┌─ Exercise data

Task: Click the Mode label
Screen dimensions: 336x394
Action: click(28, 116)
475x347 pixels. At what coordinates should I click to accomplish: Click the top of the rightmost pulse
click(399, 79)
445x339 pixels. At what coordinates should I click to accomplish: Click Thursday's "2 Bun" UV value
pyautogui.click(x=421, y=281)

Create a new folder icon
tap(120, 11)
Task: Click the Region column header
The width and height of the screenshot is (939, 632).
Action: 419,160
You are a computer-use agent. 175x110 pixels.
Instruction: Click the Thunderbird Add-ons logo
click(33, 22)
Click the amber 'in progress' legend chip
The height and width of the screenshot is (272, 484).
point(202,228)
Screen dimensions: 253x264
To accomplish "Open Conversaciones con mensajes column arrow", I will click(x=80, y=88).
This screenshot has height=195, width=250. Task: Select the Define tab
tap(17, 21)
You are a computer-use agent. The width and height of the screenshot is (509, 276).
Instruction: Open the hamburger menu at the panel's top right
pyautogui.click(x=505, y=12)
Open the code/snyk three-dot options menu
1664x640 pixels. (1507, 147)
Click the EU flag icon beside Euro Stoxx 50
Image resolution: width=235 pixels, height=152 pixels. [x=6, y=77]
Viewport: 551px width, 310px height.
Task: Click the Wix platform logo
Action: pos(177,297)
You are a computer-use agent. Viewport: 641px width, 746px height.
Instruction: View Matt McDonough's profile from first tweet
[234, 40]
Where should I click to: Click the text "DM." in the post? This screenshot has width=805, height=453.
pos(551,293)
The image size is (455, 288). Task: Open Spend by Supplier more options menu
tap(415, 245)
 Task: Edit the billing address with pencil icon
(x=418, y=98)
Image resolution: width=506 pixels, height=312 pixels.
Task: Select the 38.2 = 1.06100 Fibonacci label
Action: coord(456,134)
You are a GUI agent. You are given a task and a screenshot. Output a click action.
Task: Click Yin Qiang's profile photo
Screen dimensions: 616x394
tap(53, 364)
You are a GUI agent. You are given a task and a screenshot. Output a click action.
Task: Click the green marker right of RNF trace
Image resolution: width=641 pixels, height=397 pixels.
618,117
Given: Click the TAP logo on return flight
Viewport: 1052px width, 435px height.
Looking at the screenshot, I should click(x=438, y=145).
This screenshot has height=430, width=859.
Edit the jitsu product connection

└─

▶ _Directions for this task_:
Copy the records above exactly, beginning at the line that contains "Create a new folder icon" and stopping after the line that contains "Click the amber 'in progress' legend chip".

▶ _Result_:
Create a new folder icon
tap(120, 11)
Task: Click the Region column header
The width and height of the screenshot is (939, 632).
Action: 419,160
You are a computer-use agent. 175x110 pixels.
Instruction: Click the Thunderbird Add-ons logo
click(33, 22)
Click the amber 'in progress' legend chip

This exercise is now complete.